$\left|\begin{array}{ccc}0 & x y z & x-z \\ y-x & 0 & y-z \\ z-x & z-y & 0\end{array}\right|$ is equal to ............ .
We have, $\left|\begin{array}{ccc}0 & x y z & x-z \\ y-x & 0 & y-z \\ z-x & z-y & 0\end{array}\right|=\left|\begin{array}{ccc}z-x & x y z & x-z \\ z-x & 0 & y-z \\ z-x & z-y & 0\end{array}\right|\quad$ $$ \left[\because C_1 \rightarrow C_1-C_3\right]$$
$$ =(z-x)\left|\begin{array}{ccc} 1 & x y z & x-z \\ 1 & 0 & y-z \\ 1 & z-y & 0 \end{array}\right|\quad$$ [taking $(z-x)$ common from column 1]

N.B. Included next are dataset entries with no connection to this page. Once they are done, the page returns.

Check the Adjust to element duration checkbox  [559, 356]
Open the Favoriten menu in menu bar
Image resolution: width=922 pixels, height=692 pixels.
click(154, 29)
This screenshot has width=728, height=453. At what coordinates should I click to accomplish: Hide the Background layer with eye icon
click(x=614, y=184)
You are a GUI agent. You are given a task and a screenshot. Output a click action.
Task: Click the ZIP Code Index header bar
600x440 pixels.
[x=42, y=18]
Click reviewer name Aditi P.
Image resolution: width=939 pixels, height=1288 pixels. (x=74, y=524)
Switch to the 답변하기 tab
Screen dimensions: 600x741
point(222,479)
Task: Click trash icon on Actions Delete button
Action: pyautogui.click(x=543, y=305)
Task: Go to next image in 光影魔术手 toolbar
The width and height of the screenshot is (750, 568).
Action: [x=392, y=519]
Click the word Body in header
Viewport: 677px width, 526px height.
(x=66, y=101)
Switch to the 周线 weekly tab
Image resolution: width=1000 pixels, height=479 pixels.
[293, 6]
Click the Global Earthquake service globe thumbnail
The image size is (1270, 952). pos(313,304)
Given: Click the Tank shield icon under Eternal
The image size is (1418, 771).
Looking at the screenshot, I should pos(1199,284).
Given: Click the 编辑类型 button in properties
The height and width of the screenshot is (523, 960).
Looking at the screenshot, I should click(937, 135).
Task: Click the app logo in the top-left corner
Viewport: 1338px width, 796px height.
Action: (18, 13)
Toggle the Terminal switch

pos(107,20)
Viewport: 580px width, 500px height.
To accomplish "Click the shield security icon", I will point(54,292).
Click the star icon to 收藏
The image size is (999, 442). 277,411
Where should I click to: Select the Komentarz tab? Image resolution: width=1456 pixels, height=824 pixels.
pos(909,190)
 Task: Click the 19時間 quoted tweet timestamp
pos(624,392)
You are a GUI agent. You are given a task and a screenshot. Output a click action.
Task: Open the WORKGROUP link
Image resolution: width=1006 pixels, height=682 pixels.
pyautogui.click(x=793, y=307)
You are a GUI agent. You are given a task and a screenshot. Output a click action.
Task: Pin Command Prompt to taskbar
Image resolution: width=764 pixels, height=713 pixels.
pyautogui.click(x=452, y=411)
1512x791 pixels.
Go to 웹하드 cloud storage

$$\begin{aligned} &\text { Expanding along } R_1 \text {, }\\ &\begin{aligned} & =(z-x)[1 \cdot\{-(y-z)(z-y)\}-x y z(z-y)+(x-z)(z-y)] \\ & =(z-x)(z-y)(-y+z-x y z+x-z) \\ & =(z-x)(z-y)(x-y-x y z) \\ & =(z-x)(y-z)(y-x+x y z) \end{aligned} \end{aligned}$$
$$\text { If } \begin{aligned} f(x) & =\left|\begin{array}{ccc} (1+x)^{17} & (1+x)^{19} & (1+x)^{23} \\ (1+x)^{23} & (1+x)^{29} & (1+x)^{34} \\ (1+x)^{41} & (1+x)^{43} & (1+x)^{47} \end{array}\right| \\ & =A+B x+C x^2+\ldots, \text { then } A \text { is equal to ............. .} \end{aligned}$$
Since,
$$\begin{aligned} &f(x)=(1+x)^{17}(1+x)^{23}(1+x)^{41}\left|\begin{array}{ccc} 1 & (1+x)^2 & (1+x)^6 \\ 1 & (1+x)^6 & (1+x)^{11} \\ 1 & (1+x)^2 & (1+x)^6 \end{array}\right|=0\\ &\text { [since, } R_1 \text { and } R_3 \text { are identical] }\\ \therefore\quad &A=0 \end{aligned}$$
$\left(A^3\right)^{-1}=\left(A^{-1}\right)^3$, where $A$ is a square matrix and $|A| \neq 0$.
$(a A)^{-1}=\frac{1}{a} A^{-1}$, where $a$ is any real number and $A$ is a square matrix.
$\left|A^{-1}\right| \neq|A|^{-1}$, where $A$ is a non-singular matrix.